The court credited the officers' testimony that after stopping the vehicle, they asked the defendant why he had been to the home and that he provided evasive answers, claiming “to be visiting a friend, but did not name him.” The contents of the van, including materials Moskowitz identified as lumber and irrigation piping, were visible to the officers. The court concluded that “[i]n the present case, the materials in the back of the van, which were in plain view, connected the defendant and Eichen to the grow operation. Although the incriminating character of the lumber and piping is not immediately apparent in a vacuum, they were observed by Moskowitz, who was familiar with the grow operation at the home. At that time, officers had probable cause to arrest the defendant.”

The defendant challenges the court's finding of probable cause by arguing that “Moskowitz indicated that he had never seen the greenhouse until after [the defendant] was in custody” and, thus, could not have connected the lumber and irrigation piping in the van with the construction of the greenhouse on the property. A review of Moskowitz' testimony reveals that he had not been inside the greenhouse before he brought the defendant back to the property, but Moskowitz never indicated that he had not seen the greenhouse. Moskowitz testified that he had been behind the house prior to pulling over the van. He also testified that he was returning to his vehicle to obtain paperwork to present to Sisouk Phravixay and Thomas Phravixay. It is undisputed that the greenhouse was visible from the rear of the house, the two men initially were encountered in the vicinity of the greenhouse, and the greenhouse structure had no side walls. Moreover, Moskowitz testified that while he had the defendant pulled over: “I observed tubing and construction equipment similar to the tubing and construction equipment that was in the rear of the house where the greenhouse was being constructed.

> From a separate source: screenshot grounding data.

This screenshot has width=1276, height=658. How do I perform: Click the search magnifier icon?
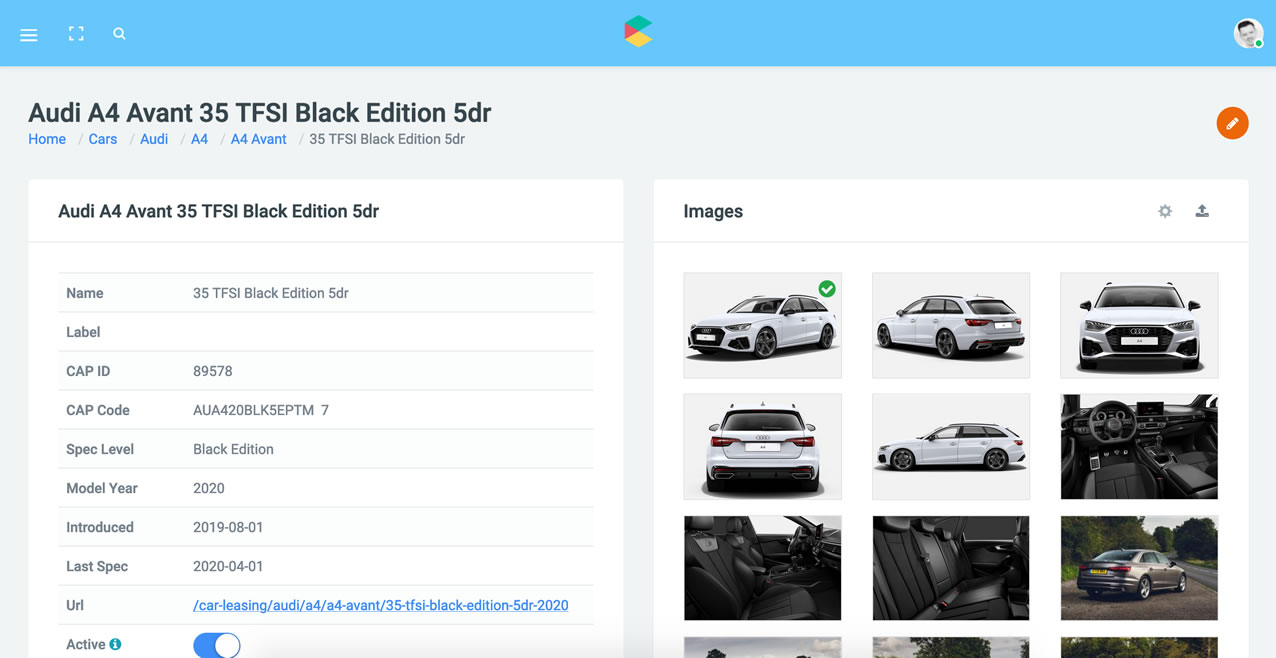(119, 34)
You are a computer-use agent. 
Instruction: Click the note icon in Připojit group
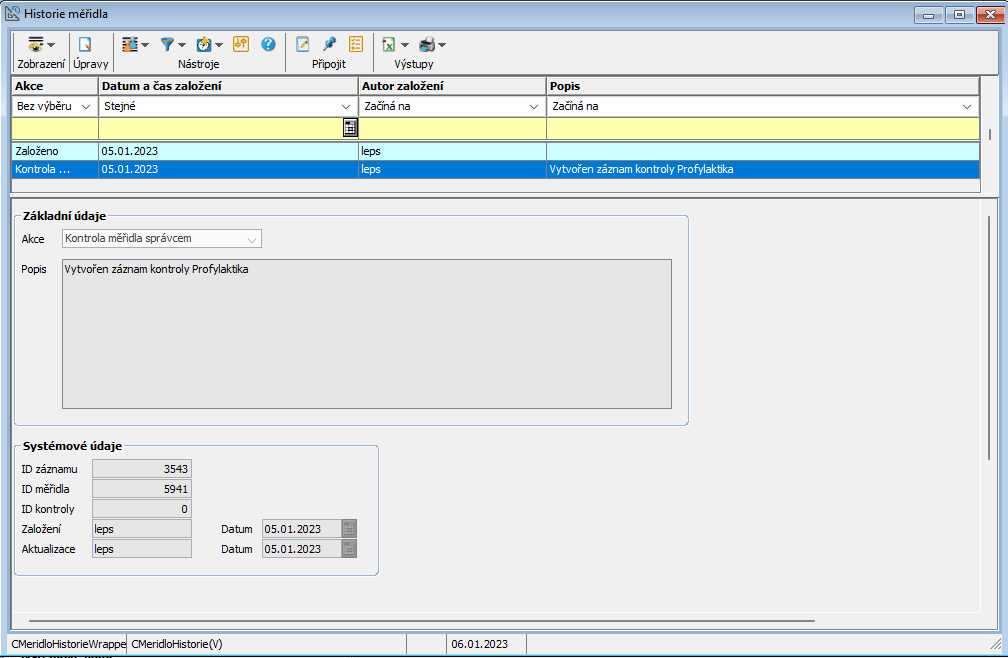tap(303, 45)
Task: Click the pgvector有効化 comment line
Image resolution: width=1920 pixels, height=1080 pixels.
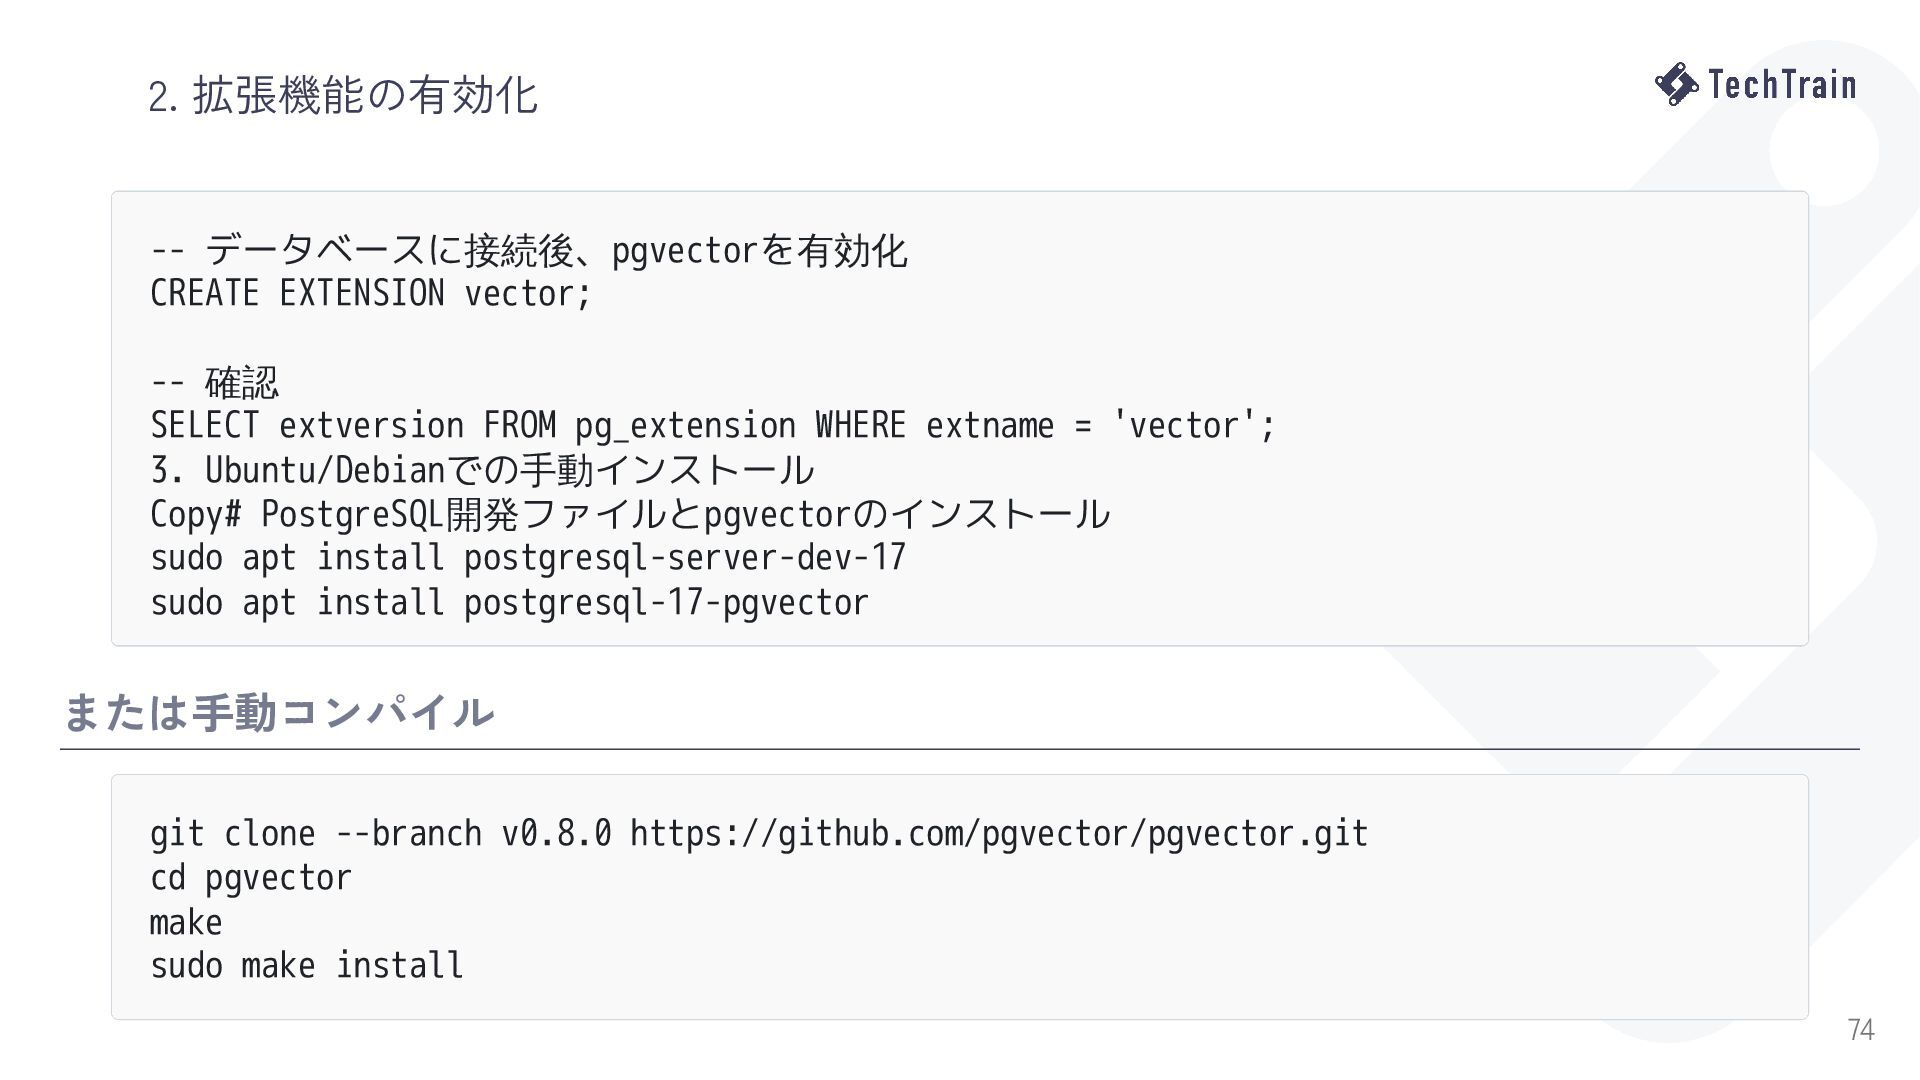Action: (529, 250)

We had asked him why he was leaving the area; he said he was going to visit a friend and didn't understand why police were at the house, so he left. We began to question him as to why he had the construction equipment similar to the greenhouse equipment in his van then.”

This testimony by Moskowitz was supported by Hall's testimony, in which he stated that the officers conducting the investigatory stop of the van “recognized materials inside the—from looking in the van, that clearly looked like the same materials which were being used to construct the greenhouse that the two individuals were in.”

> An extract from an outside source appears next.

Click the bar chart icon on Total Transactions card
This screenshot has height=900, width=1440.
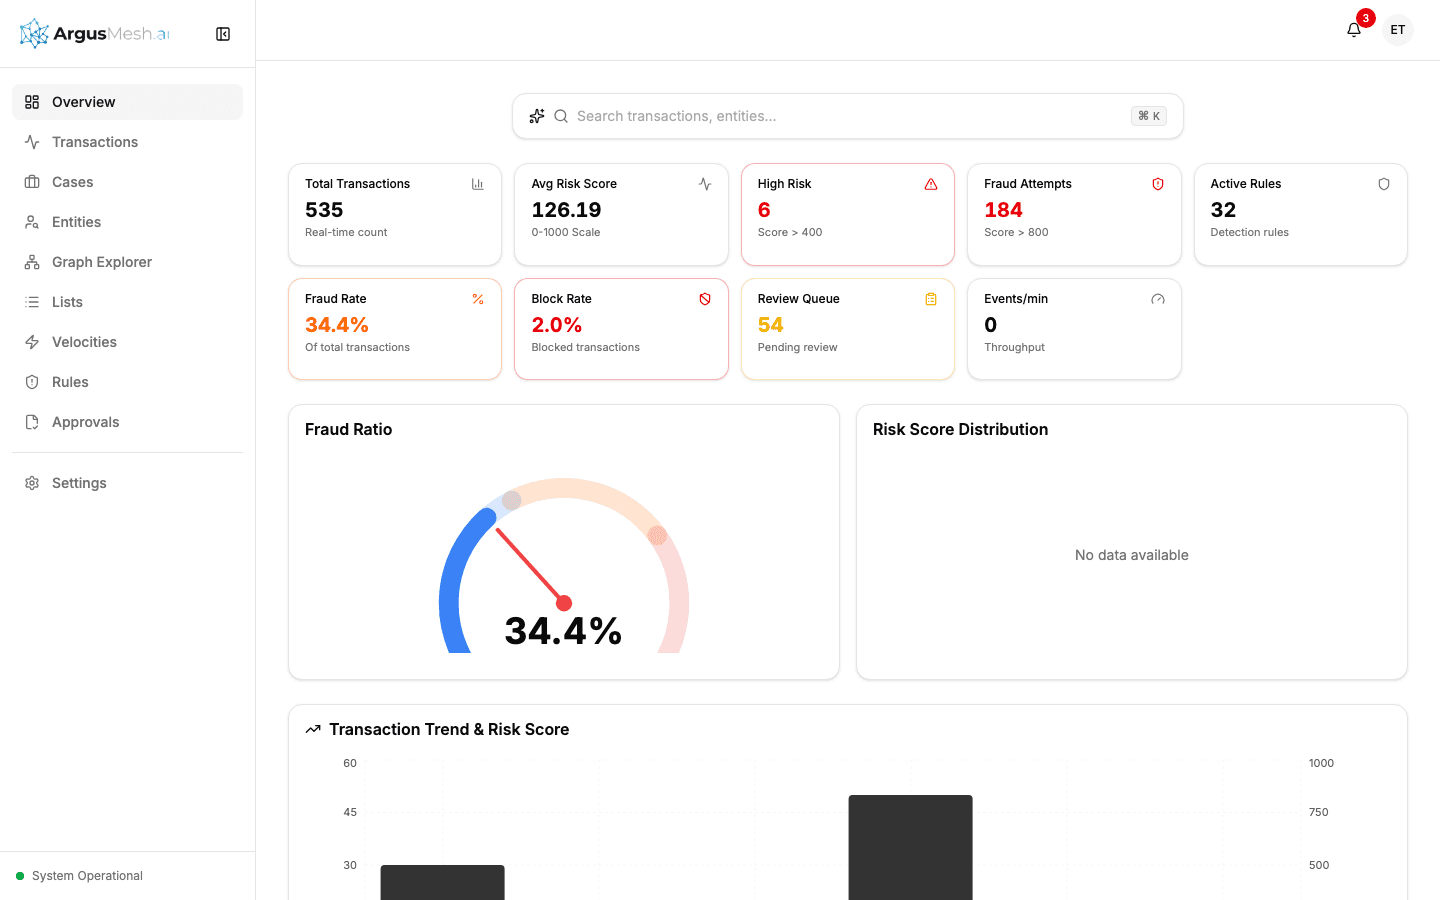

Accordingly, we conclude that the record supports the inference that Moskowitz saw the lumber and irrigation piping in the area of the greenhouse prior to conducting the stop of the van. The court's factual finding, based on the evidence and reasonable inferences drawn therefrom, was not clearly erroneous. See State v. Days, 89 Conn.App. 789, 797, 875 A.2d 59 (court's finding was supported by evidence and reasonable inferences drawn therefrom), cert. denied, 275 Conn. 909, 882 A.2d 677 (2005).

The defendant further argues that because there was no evidence of communication among the officers as to the nature of the building materials located near the greenhouse, the court erred in relying on the collective knowledge doctrine. Having determined that the court's factual finding that the “lumber and piping ... were observed by Moskowitz, who was familiar with the grow operation at the home,” was not clearly erroneous, it is unnecessary to consider the collective knowledge of the police.

The record supports the inference that Moskowitz saw the lumber and irrigation piping on the property outside the greenhouse prior to conducting the investigatory stop of the van. Moskowitz' testimony established that he “noticed the white van pull in the driveway and then immediately back out and start to flee the area.” Those observations having been demonstrated by the record, we must now consider whether the facts amounted to probable cause to believe that the defendant had committed or was committing a felony. The officers' testimony established that the defendant provided evasive answers as to why he had been to the property and left quickly. Their testimony further established that the van the defendant was operating contained lumber and irrigation piping, which was consistent with the materials observed on the property that were being used in the construction of the greenhouse that housed components integral to the marijuana grow operation. The defendant's possession of these construction materials viewed in light of the totality of the circumstances supported the belief that the defendant was involved in a drug related felony, specifically, the marijuana cultivation occurring at the property. See State v. Holloman, 20 Conn.App. 521, 527–28, 568 A.2d 1052 (items discovered in vehicle together with fact that defendant matched description established probable cause to believe that defendant was person who had robbed liquor store), cert. denied, 214 Conn. 805, 573 A.2d 317 (1990).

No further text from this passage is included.